__Problem to solve__
Once the line containing "プライバシーポリシー (361, 2567)" is found in the entries below, restate it and each following line word for word, stopping after the line containing "プライバシーポリシー (416, 2534)".

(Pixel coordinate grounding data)
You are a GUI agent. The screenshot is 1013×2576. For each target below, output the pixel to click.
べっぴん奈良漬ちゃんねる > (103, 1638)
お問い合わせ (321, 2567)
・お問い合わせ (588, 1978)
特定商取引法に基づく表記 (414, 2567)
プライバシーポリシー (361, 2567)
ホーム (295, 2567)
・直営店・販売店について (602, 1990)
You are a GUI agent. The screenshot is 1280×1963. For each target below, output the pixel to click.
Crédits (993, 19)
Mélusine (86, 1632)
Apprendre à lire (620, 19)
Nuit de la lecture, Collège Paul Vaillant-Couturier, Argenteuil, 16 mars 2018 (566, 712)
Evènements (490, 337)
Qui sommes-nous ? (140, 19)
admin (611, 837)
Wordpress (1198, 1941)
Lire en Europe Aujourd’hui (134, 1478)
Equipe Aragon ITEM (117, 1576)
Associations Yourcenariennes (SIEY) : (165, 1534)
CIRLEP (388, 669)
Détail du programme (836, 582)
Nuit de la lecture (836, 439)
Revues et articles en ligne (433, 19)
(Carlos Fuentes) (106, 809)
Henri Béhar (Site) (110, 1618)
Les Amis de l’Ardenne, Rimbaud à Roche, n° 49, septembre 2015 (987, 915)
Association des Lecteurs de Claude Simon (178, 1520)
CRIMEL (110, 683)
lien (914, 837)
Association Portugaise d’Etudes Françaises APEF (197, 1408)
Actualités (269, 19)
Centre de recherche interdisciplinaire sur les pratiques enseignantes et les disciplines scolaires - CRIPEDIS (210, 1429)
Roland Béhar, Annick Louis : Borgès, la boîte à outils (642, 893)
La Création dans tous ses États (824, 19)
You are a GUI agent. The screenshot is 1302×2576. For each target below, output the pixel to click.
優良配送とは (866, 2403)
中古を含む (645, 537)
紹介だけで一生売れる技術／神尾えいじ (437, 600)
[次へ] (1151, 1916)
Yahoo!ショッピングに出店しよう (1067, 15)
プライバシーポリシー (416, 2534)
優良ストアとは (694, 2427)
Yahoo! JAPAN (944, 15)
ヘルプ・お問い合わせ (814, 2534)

__Answer to the exercise__
プライバシーポリシー (361, 2567)
ホーム (295, 2567)
・直営店・販売店について (602, 1990)
You are a GUI agent. The screenshot is 1280×1963. For each target below, output the pixel to click.
Crédits (993, 19)
Mélusine (86, 1632)
Apprendre à lire (620, 19)
Nuit de la lecture, Collège Paul Vaillant-Couturier, Argenteuil, 16 mars 2018 (566, 712)
Evènements (490, 337)
Qui sommes-nous ? (140, 19)
admin (611, 837)
Wordpress (1198, 1941)
Lire en Europe Aujourd’hui (134, 1478)
Equipe Aragon ITEM (117, 1576)
Associations Yourcenariennes (SIEY) : (165, 1534)
CIRLEP (388, 669)
Détail du programme (836, 582)
Nuit de la lecture (836, 439)
Revues et articles en ligne (433, 19)
(Carlos Fuentes) (106, 809)
Henri Béhar (Site) (110, 1618)
Les Amis de l’Ardenne, Rimbaud à Roche, n° 49, septembre 2015 (987, 915)
Association des Lecteurs de Claude Simon (178, 1520)
CRIMEL (110, 683)
lien (914, 837)
Association Portugaise d’Etudes Françaises APEF (197, 1408)
Actualités (269, 19)
Centre de recherche interdisciplinaire sur les pratiques enseignantes et les disciplines scolaires - CRIPEDIS (210, 1429)
Roland Béhar, Annick Louis : Borgès, la boîte à outils (642, 893)
La Création dans tous ses États (824, 19)
You are a GUI agent. The screenshot is 1302×2576. For each target below, output the pixel to click.
優良配送とは (866, 2403)
中古を含む (645, 537)
紹介だけで一生売れる技術／神尾えいじ (437, 600)
[次へ] (1151, 1916)
Yahoo!ショッピングに出店しよう (1067, 15)
プライバシーポリシー (416, 2534)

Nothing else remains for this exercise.